I think that consciousness survives physical death, "simply" because in our essence we are consciousness; and body, with its different and loud band of frequencies interferes with the ones of consciousness---so we identify ourselves with the "loudest" entity in our personal space. (Sorry for the long sentence, lol).

I tend to go introspective during my dreaming, so I am aware that it's a dream---sometimes directing it. I think people are operating from their automatic pilot, not living consciously, so they are scared of that bunch of survival automatisms dying some day. It's for the lack of personal sovereignty that we identify with our collective consciousness, not our own.

And now it's time to say it---sorry for the lengthy comment, LOL.

Great and interesting article, Glenn. You may want to read "Biocentrism", by Dr. Robert Lanza, MD.

Glenn Stok (author) from Long Island, NY on December 14, 2017:

Linda, Dr. Alexander is the brain surgeon I was referring to in my comment in your article on S.Pneumoniae. Since he is a professional in the field, his book about his experience is very interesting. It's great that he survived to write about it.

Your article ties in well and helps with the understanding of Streptococcus Pneumoniae.

Linda Crampton from British Columbia, Canada on December 14, 2017:

This is a very interesting article, Glenn. I've thought about some of the points that you mention. I haven't read Dr. Alexander's book, however. I'm looking forward to doing this. The nature of consciousness is an intriguing topic.

Glenn Stok (author) from Long Island, NY on September 02, 2017:

Eugene, You should read Dr. Alexander's book that I listed in the references. You have a very gruesome impression of the afterlife. Dr Alexander still experienced having all his senses while he was brain dead in a coma. He didn't feel deprived, as he explains it in his book. For that matter, he discusses how he had more sensory capabilities during his out-of-body experience.

We are limited in our bodies with only five senses. Finding another "host" is not the solution. You might find my other article about "A Hypothetical Observation of What to Expect in the Afterlife" uplifting with other ideas.

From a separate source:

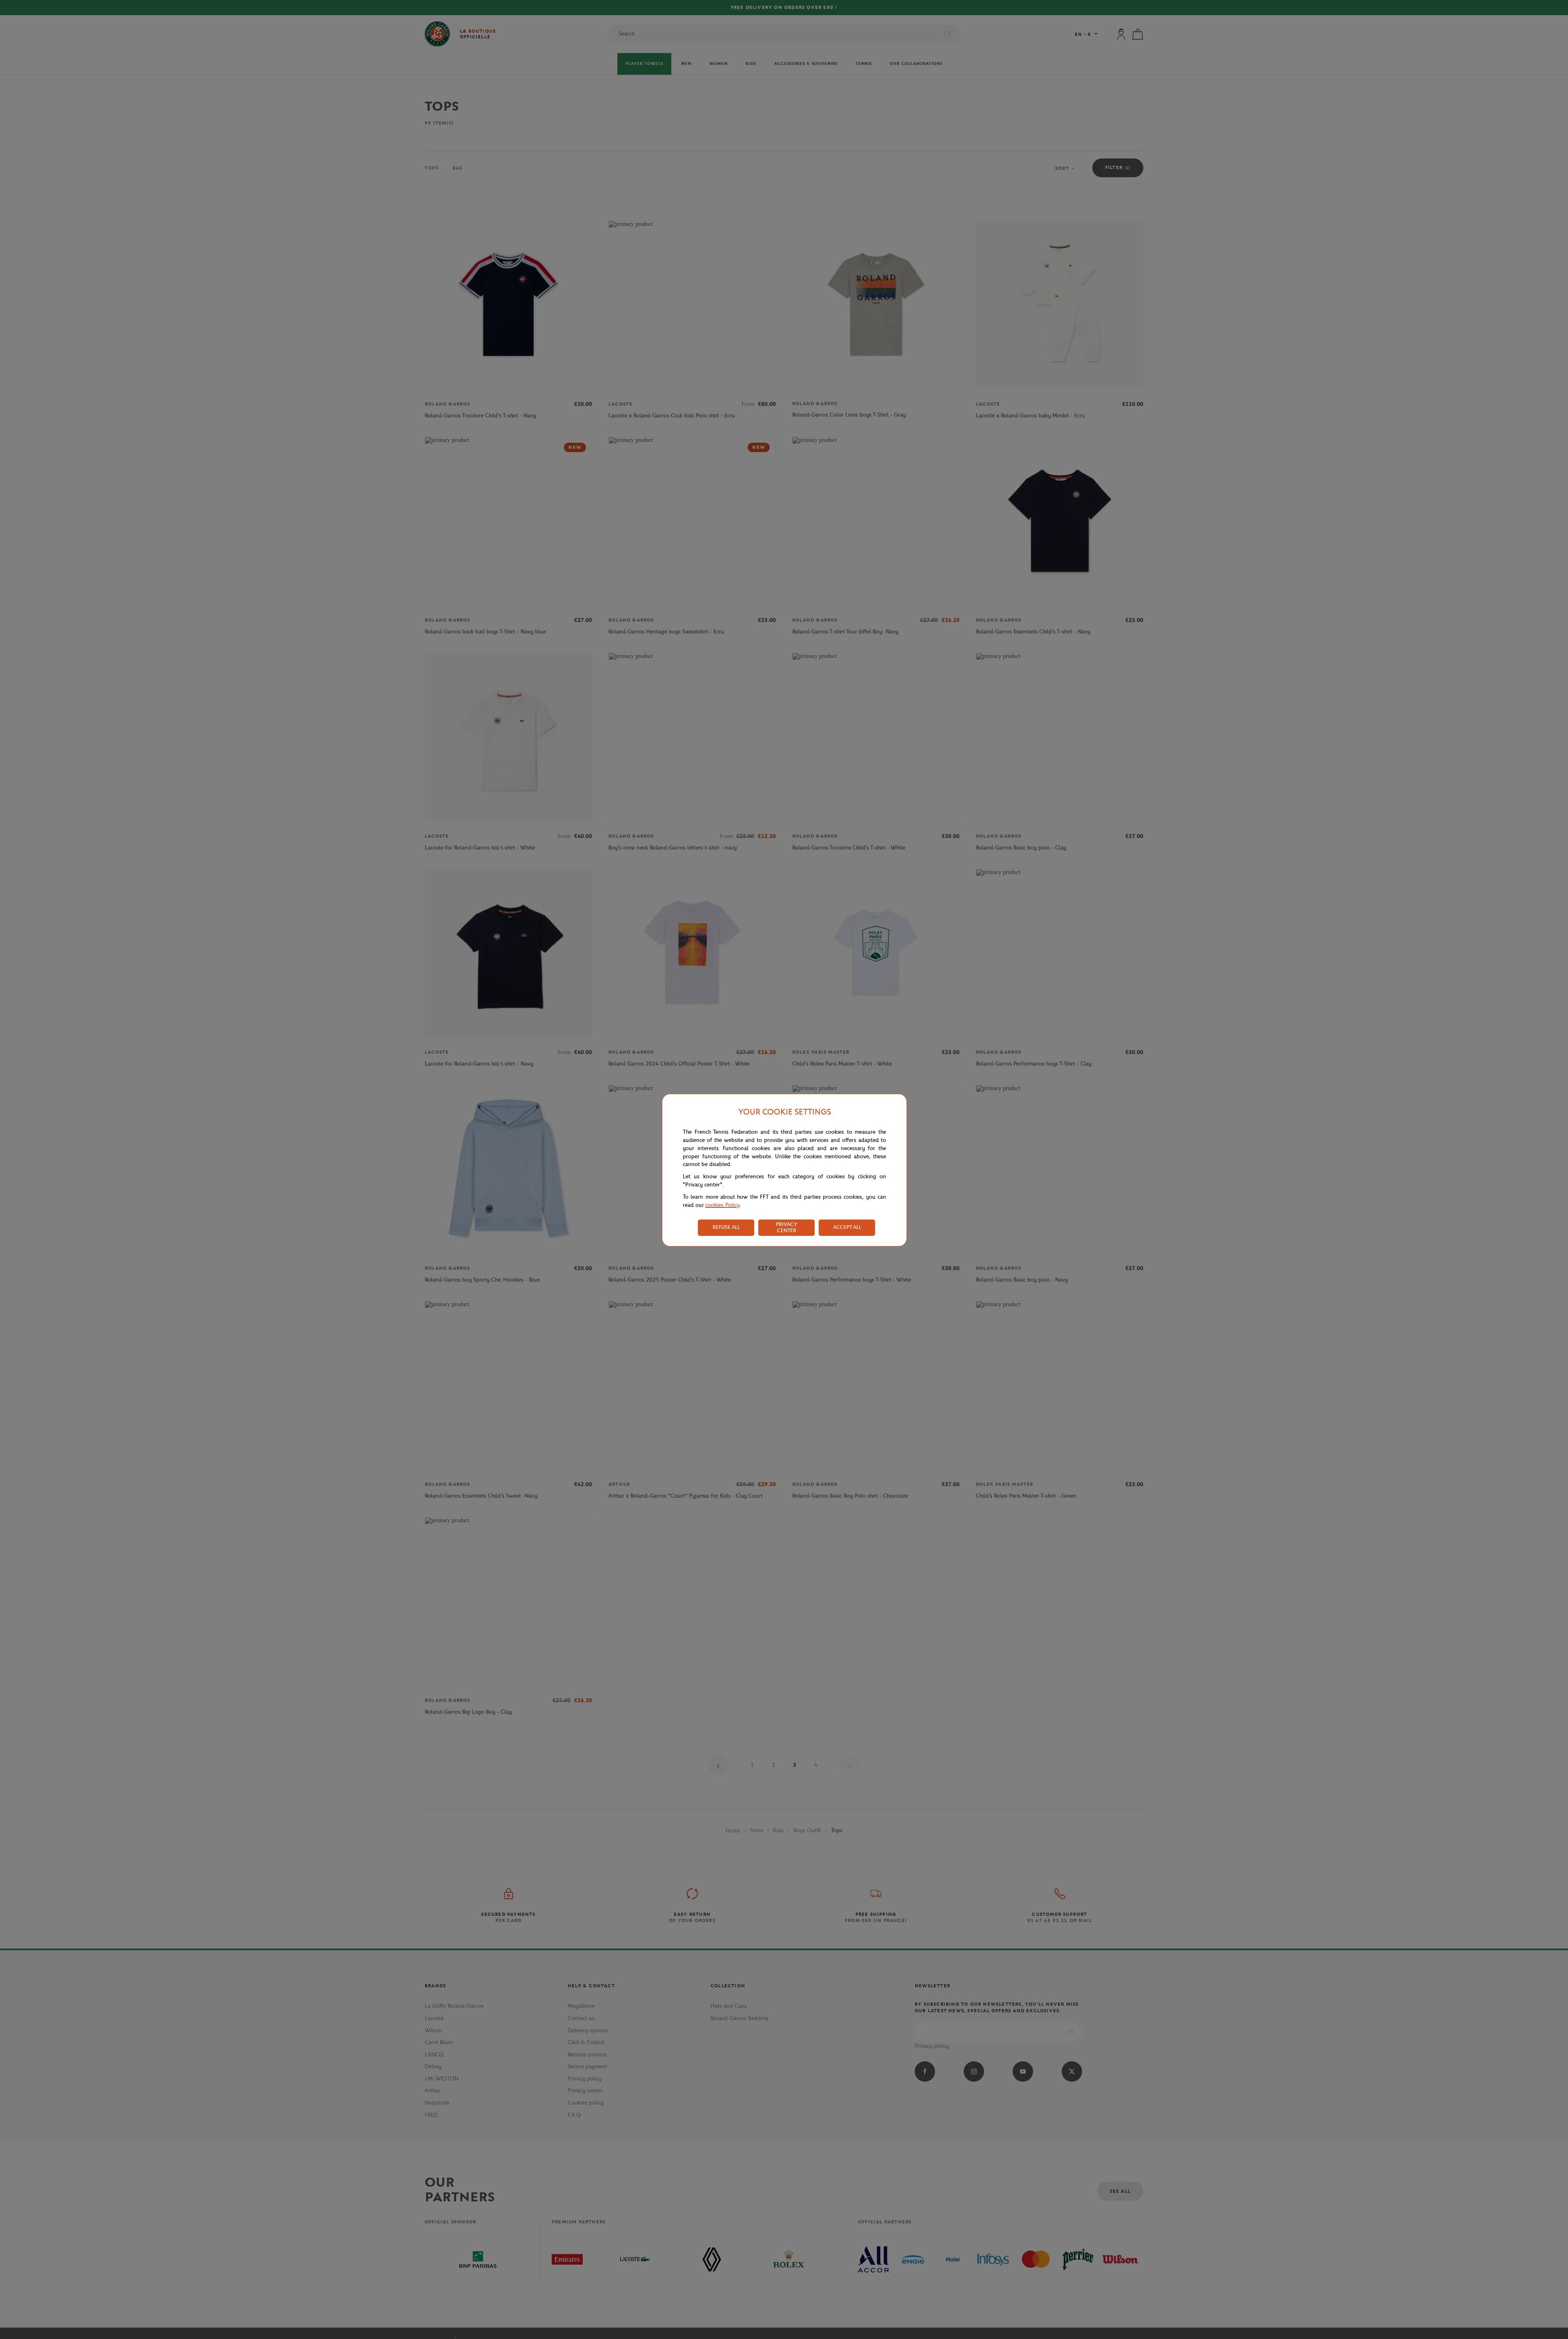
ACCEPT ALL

Eugene Brennan from Ireland on September 02, 2017:

My greatest fear is that after death and deprived of it's senses, our consciousness exists in a sensory-deprived void for all eternity (or at least until it finds a 'host'). Not something particularly pleasant to think about. It's something some stroke victims probably experience to a greater lesser degree.

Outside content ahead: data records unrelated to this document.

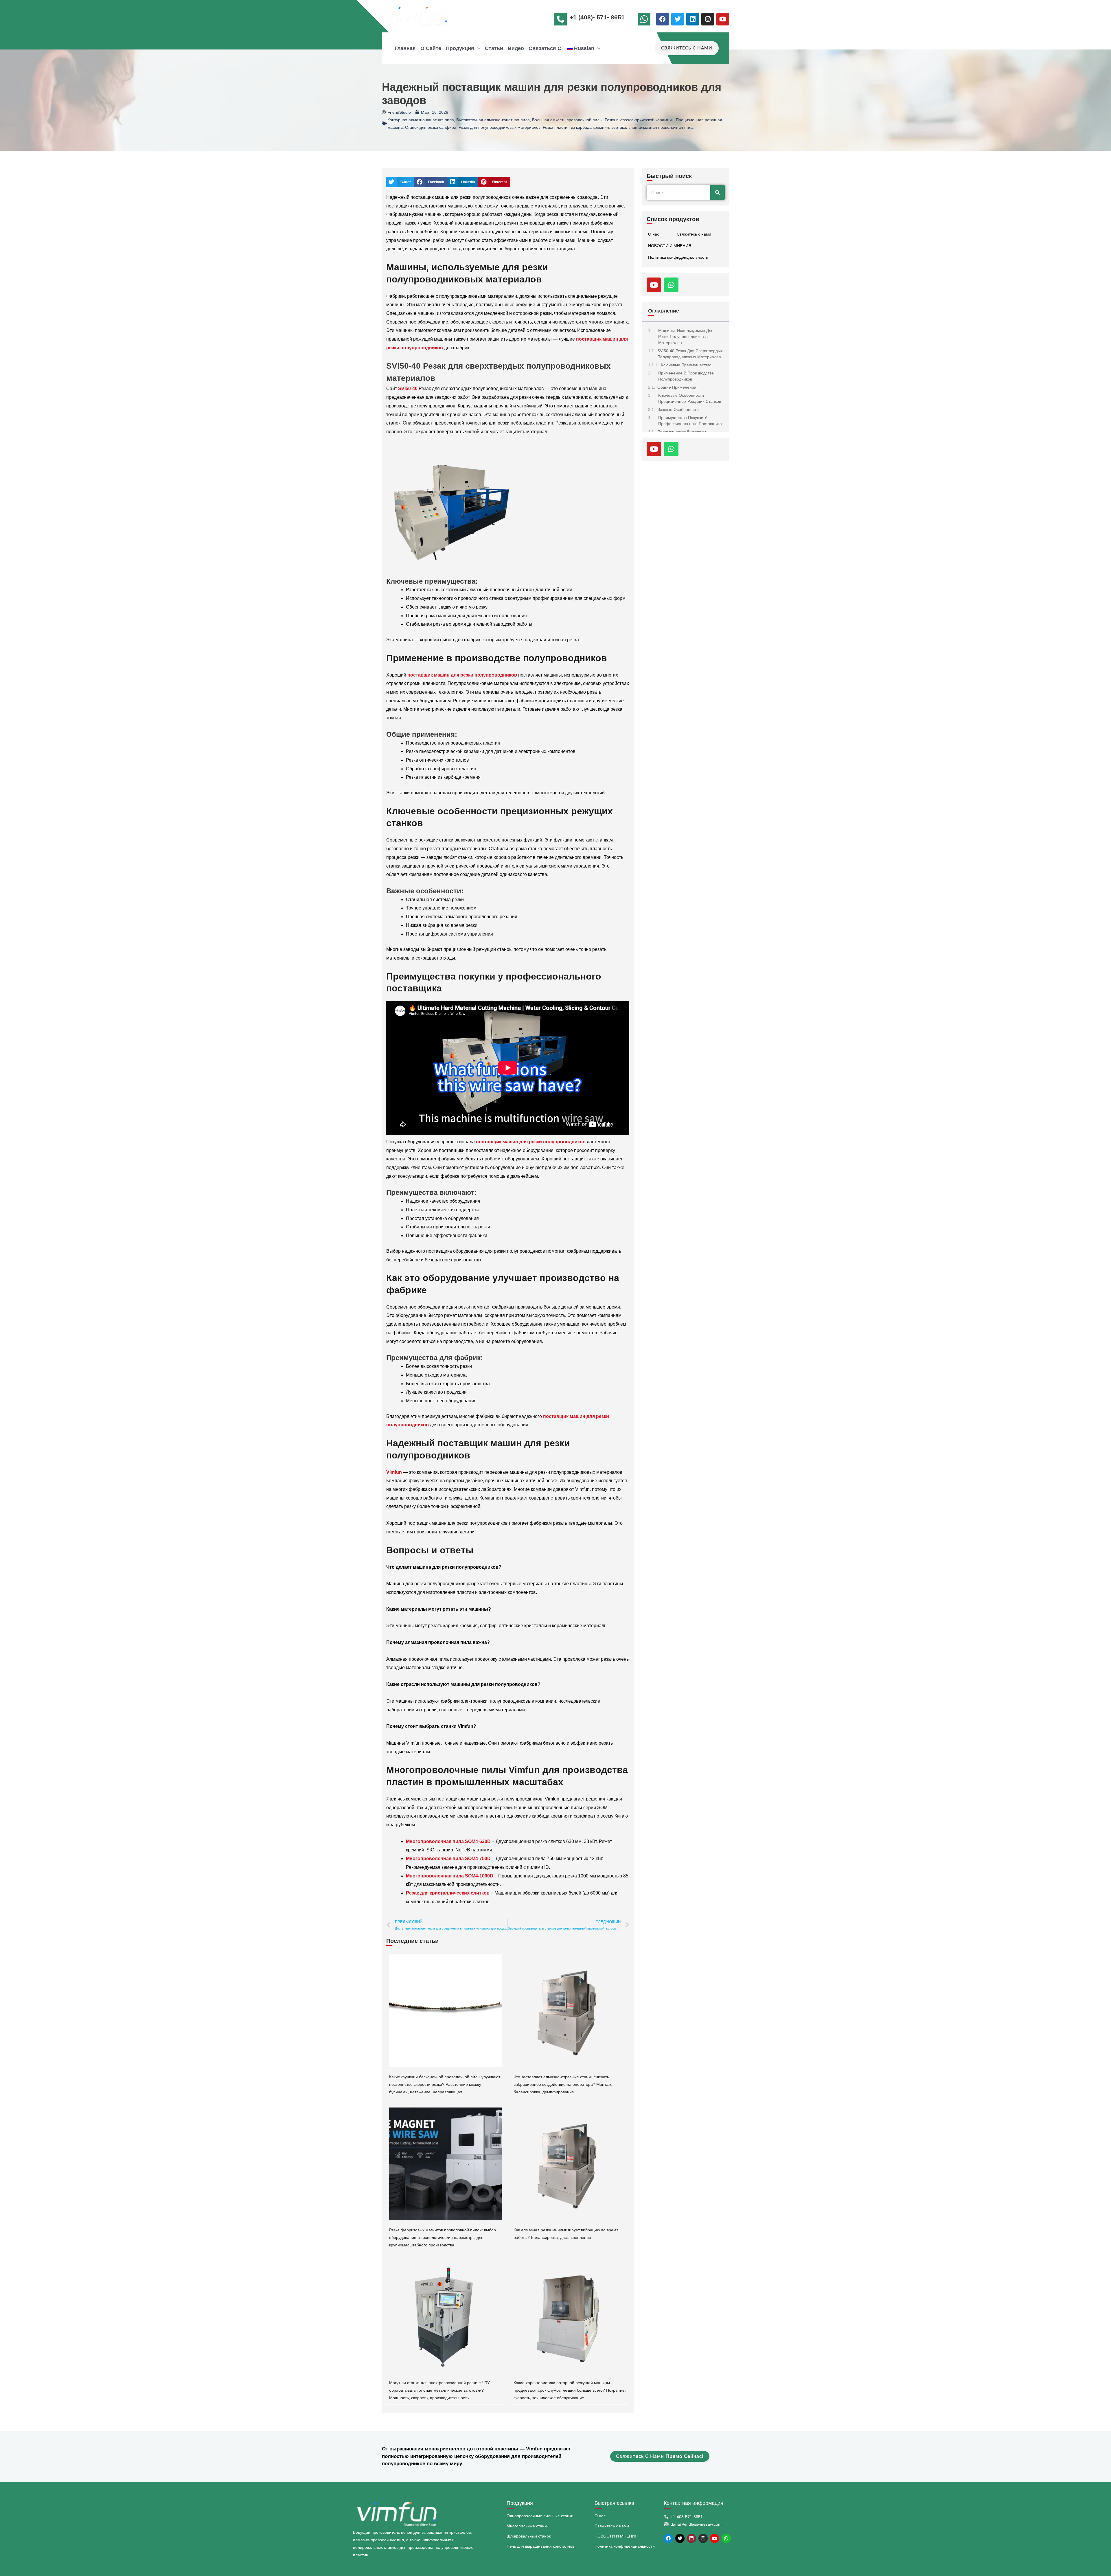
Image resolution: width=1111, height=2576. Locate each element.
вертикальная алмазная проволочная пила (652, 127)
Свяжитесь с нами (694, 234)
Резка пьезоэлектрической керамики (639, 119)
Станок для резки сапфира (430, 127)
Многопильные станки (528, 2526)
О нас (653, 234)
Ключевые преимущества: (686, 365)
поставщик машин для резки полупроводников (462, 675)
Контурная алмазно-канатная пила (420, 119)
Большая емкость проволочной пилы (567, 119)
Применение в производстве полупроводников (686, 376)
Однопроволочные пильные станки (540, 2515)
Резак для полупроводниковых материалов (499, 127)
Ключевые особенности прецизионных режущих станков (689, 398)
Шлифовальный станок (529, 2536)
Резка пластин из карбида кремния (576, 127)
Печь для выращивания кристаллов (540, 2546)
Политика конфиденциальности (678, 257)
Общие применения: (677, 387)
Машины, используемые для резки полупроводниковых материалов (685, 336)
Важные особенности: (678, 409)
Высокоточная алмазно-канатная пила (493, 119)
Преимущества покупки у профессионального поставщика (690, 420)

Mary Wickison from Brazil on September 02, 2017:

A thought provoking article.

Like yourself, I will be watching that movie as it sounds interesting. I think people get hung up on words such as God and heaven and defend their viewpoint accordingly.

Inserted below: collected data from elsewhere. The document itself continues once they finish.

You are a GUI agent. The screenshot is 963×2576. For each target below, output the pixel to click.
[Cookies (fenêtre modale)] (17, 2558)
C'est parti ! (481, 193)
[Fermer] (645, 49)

I personally think there is another spiritual plane where our consciousness is after death or perhaps it is always there.

I too have experienced similar unexplained coincidences which have made me question the connectivity of various people and a joint consciousness.

Fascinating topic.

Jo Miller from Tennessee on September 01, 2017:

Many years ago my mom became ill with a brain disease, and I thought if I read enough books and talked to enough doctors we could fix her. I began reading a book about the brain and soon discovered that we still know very little about the part of us that we know with--our brains. It was a humbling and life-changing event. I've heard it said that the first step in accepting God is to accept that we are not. Mystery may just be another word for God. After all, God is just a word that we humans made up. To assume that we know more about this mystery of life (until proven otherwise) seems a little arrogant to me.

Heidi Thorne from Chicago Area on September 01, 2017:

A question for the ages! I've seen plausible evidence on all sides of this question. I've yet to make a solid opinion on it, although it would be great if "it survives" is true. Thanks for the additional resources and discussion on this fascinating topic! Have a great Labor Day Weekend!